## Problem to solve
Please repeat, unchanged, the lines at the top of the listing below, ending with the one that has "Click VOTE on".

Given information section start

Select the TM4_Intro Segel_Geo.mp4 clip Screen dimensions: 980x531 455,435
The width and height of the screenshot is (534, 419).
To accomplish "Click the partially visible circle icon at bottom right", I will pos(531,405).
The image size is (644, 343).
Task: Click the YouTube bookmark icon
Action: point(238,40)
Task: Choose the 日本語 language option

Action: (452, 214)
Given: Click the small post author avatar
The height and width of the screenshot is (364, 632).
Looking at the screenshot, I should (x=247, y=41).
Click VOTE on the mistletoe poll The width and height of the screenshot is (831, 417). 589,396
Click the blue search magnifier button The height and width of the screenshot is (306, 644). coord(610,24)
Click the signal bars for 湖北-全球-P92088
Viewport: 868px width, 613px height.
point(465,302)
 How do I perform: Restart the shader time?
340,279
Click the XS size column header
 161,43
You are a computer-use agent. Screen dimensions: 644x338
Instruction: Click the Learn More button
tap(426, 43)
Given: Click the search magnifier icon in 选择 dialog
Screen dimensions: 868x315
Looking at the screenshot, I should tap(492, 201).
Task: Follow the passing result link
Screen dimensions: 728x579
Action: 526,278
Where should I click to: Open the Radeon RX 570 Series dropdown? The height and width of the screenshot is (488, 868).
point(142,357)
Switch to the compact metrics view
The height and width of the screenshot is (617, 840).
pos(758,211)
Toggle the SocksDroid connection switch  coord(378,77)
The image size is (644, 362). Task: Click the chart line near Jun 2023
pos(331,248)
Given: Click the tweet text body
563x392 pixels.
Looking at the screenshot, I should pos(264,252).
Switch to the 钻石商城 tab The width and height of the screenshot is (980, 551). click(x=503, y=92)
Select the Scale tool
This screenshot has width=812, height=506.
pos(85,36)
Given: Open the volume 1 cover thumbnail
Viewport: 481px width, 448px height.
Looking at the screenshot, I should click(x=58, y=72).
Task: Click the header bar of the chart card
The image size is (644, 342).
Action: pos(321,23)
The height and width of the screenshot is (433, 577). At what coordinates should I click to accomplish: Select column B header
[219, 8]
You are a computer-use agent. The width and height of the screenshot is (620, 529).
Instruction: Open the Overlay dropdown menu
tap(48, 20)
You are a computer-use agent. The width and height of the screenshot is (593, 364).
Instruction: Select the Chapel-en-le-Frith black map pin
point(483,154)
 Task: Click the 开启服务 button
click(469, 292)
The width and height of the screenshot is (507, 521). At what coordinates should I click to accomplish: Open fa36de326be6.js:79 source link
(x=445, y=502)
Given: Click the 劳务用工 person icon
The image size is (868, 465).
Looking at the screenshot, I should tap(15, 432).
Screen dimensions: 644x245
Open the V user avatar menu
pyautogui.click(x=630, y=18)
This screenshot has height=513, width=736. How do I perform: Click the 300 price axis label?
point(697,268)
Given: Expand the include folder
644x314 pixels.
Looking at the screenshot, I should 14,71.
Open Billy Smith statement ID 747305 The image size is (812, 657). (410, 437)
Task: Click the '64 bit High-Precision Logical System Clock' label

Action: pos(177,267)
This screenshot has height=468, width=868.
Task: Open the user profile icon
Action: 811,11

Given information section end

## Answer space
Select the TM4_Intro Segel_Geo.mp4 clip Screen dimensions: 980x531 455,435
The width and height of the screenshot is (534, 419).
To accomplish "Click the partially visible circle icon at bottom right", I will pos(531,405).
The image size is (644, 343).
Task: Click the YouTube bookmark icon
Action: point(238,40)
Task: Choose the 日本語 language option

Action: (452, 214)
Given: Click the small post author avatar
The height and width of the screenshot is (364, 632).
Looking at the screenshot, I should (x=247, y=41).
Click VOTE on the mistletoe poll The width and height of the screenshot is (831, 417). 589,396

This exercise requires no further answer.